Extract to read:

----------------

# Jockey hollow



## Rab (May 5, 2017)

I don't how many of you even know of this place, but they just drained to lakes out there that probably had 8 plus pound bass in them. i was wondering if anyone had anymore info on why they were drained. I know there was concern of downstream risk of flooding from the dam but they spent over a million to decommission the dams....


----------



## Phish_4_Bass (Sep 18, 2008)

I work out there occasionally. Didn't know they drained any lakes, thats a bummer.


----------



## Rab (May 5, 2017)

Yeah I was out walking the dog and seen it. Hidden gem really. I'd almost guarantee there was a 10 pounder in there.


----------



## UNCLEMIKE (Jul 23, 2014)

I saw the drive was closed and heavy equip. Parked down below. Wonder why? Anyone hunt there this season?


----------



## E- man (Jan 25, 2014)

Used to fish for bass there quite a few years ago and always got some good fish. Best was 5.5 lb. Saw some bigger ones cruising the shoreline on occasion. Hate to here that. Wonder if they took the time to move the fish elsewhere Doubt it. Didn't that become a part of Egypt valley?


----------



## Rab (May 5, 2017)

It was closed for the dam removal


----------



## Rab (May 5, 2017)

My best there this year was a little over 5lb. I doubt they'd take the time to move them. I'm trying to get a hold of the odnr to get some info.


----------



## Bass-N-Buck (Jan 6, 2011)

Well that just ruined my ice plans, I'm not from around there but I hunt there and have iced fished it before. I'm assuming you're talking about the two lakes off of Nottingham?


----------



## Rab (May 5, 2017)

Yeah those are the 2 unfortunately. There are a couple ones off cravat shop road I'm sure could be ice fished.


----------



## Bass-N-Buck (Jan 6, 2011)

Yeah we usually hunt by the ones off of cravat and always talk about trying to ice fish them, but the size of the fish we've caught out of that big lake they drained made it hard not to go straight to that lake. Thanks for posting this, would have been a bigger let down if we drove over an hour to find out they were drained.


----------



## stekzus (Mar 26, 2008)

I've caught some 10 inch bluegills out of there...I use to love going there with an ultralight and wax worms, it was a far walk but well worth it for the fishing action, also heard of 14 inch crappie being caught there also


----------



## Phish_4_Bass (Sep 18, 2008)

Anyone ever ice fish the Zion retreat lake?


----------



## Rab (May 5, 2017)

From what I've seen I believe it's 10 dollars a day to fish there.


----------



## jacarter23 (Jun 30, 2009)

Talked to the don't, they claimed dams were seeping and would cost more to repair. They also took out a third one on 261.


----------



## 25asnyder (Dec 10, 2016)

What’s the Zion retreat lake ?


----------



## Spaniel235 (Jun 19, 2005)

25asnyder said:


> What’s the Zion retreat lake ?


It's a church camp, but it has a pay to use lake..


----------



## Tinknocker1 (May 13, 2013)

i heard Dickinson cattle company has pay lakes also ?


----------



## 25asnyder (Dec 10, 2016)

Prob awesome place to fish huh ?


----------

----------------

Entries provided:
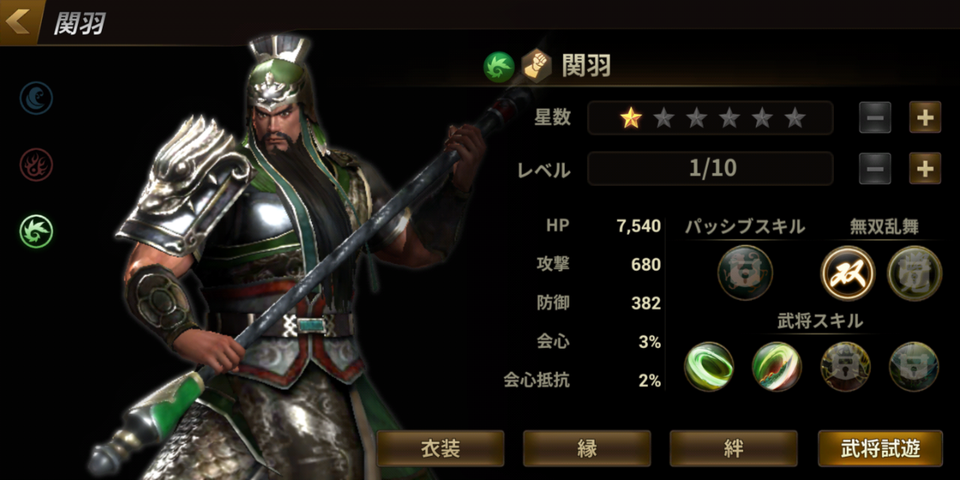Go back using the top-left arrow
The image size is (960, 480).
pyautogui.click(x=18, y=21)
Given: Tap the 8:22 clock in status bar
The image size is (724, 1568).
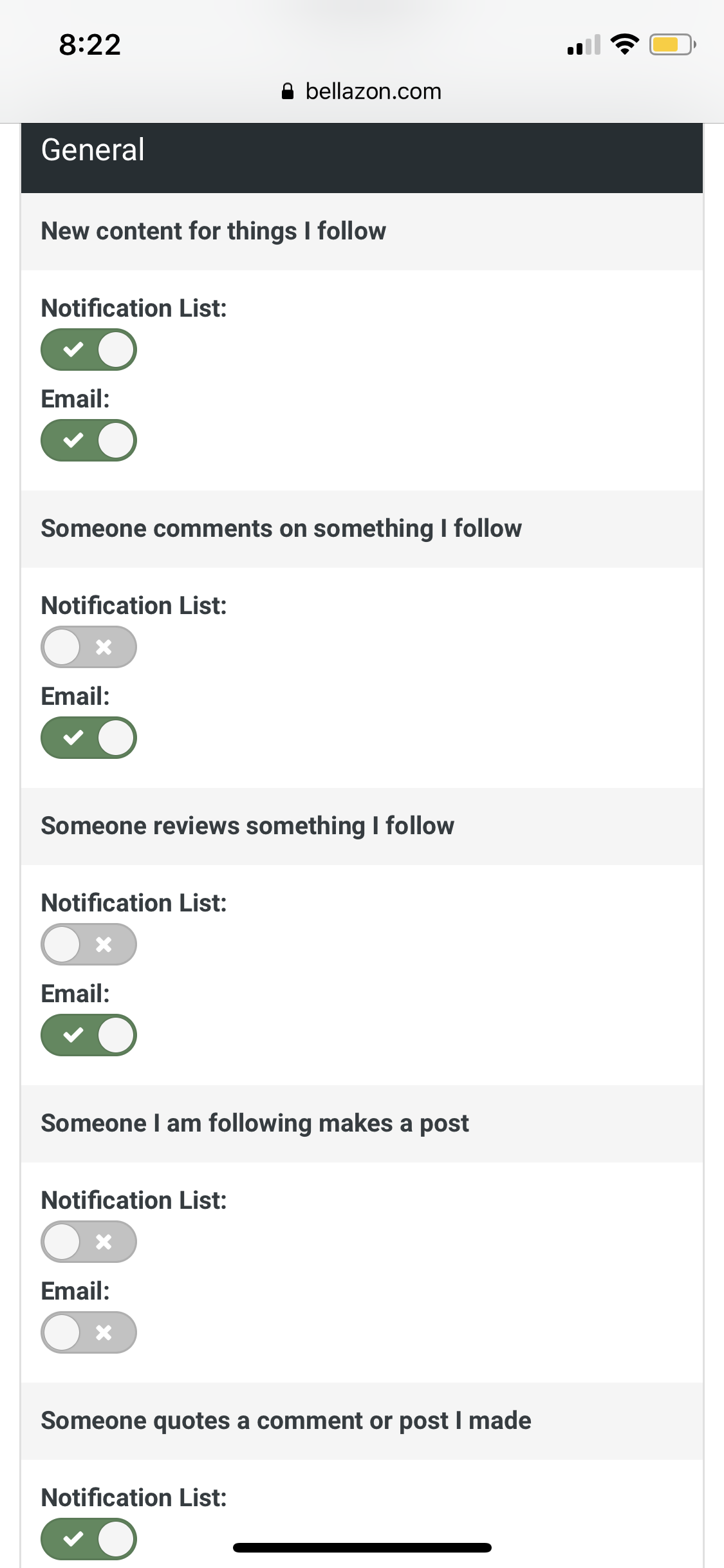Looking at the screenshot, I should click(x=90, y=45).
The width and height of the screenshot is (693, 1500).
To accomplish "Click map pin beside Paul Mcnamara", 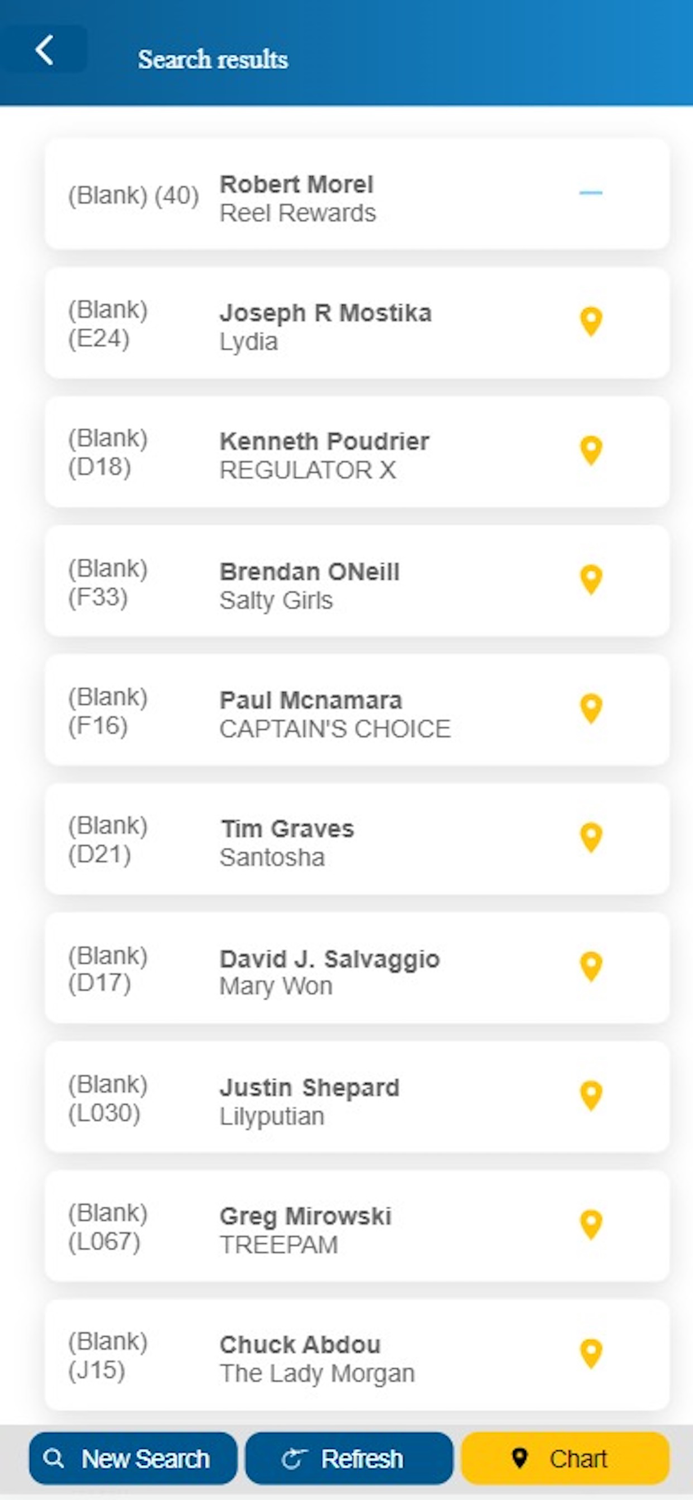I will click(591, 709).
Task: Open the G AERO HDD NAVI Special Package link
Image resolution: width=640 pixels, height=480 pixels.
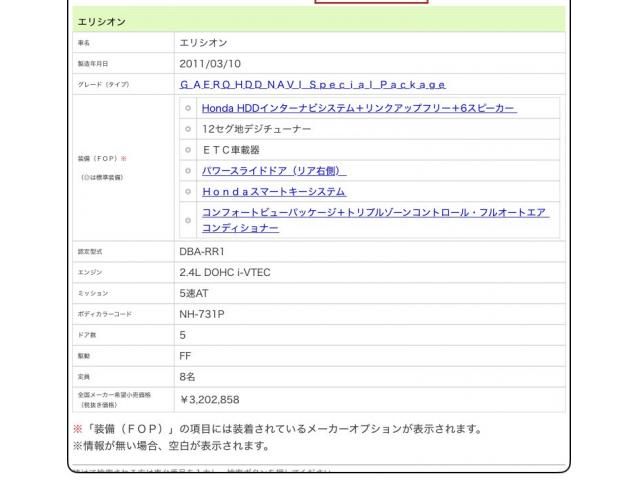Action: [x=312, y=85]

----------------

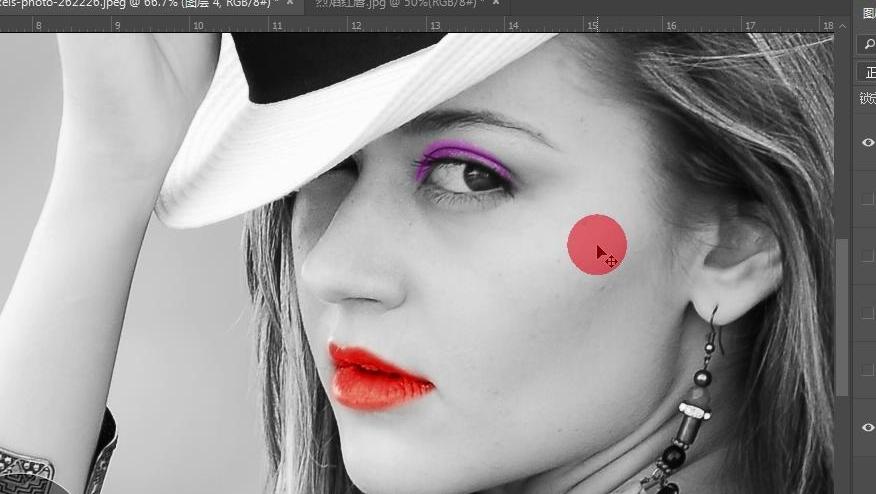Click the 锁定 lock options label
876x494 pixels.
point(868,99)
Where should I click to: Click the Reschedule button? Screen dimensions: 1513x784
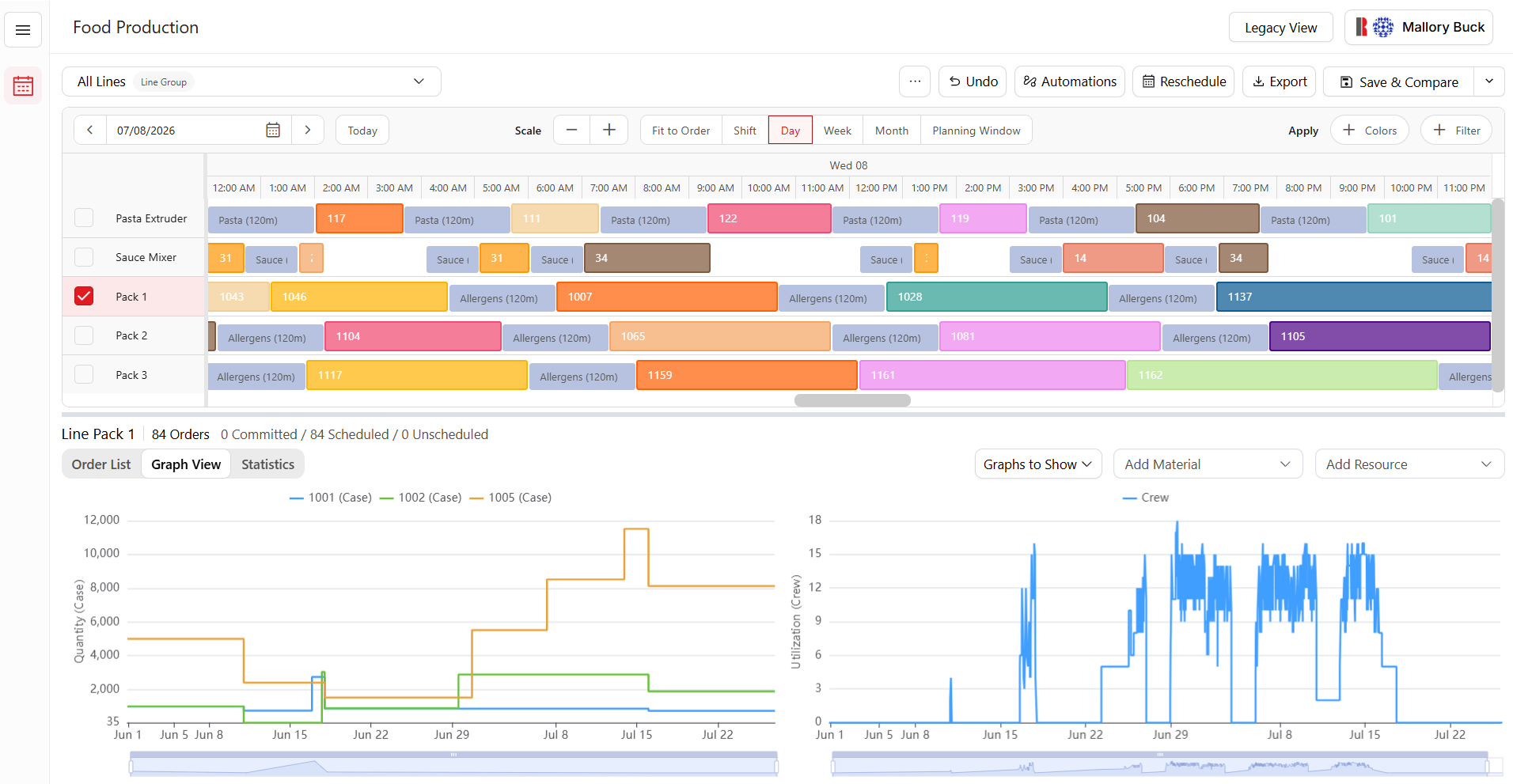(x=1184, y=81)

----------------

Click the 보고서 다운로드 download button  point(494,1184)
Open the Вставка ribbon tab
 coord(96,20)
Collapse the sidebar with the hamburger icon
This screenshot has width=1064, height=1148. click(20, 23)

----------------

List of tasks:
#1 In the forum thread about the drained lakes at Jockey Hollow, reproduce the text from "## UNCLEMIKE (Jul" up to and including "of Egypt valley?".
#2 In the forum thread about the drained lakes at Jockey Hollow, how heavy was the best bass that E- man caught there?

Worked answers:
#1
## UNCLEMIKE (Jul 23, 2014)

I saw the drive was closed and heavy equip. Parked down below. Wonder why? Anyone hunt there this season?


----------



## E- man (Jan 25, 2014)

Used to fish for bass there quite a few years ago and always got some good fish. Best was 5.5 lb. Saw some bigger ones cruising the shoreline on occasion. Hate to here that. Wonder if they took the time to move the fish elsewhere Doubt it. Didn't that become a part of Egypt valley?

#2 5.5 lb.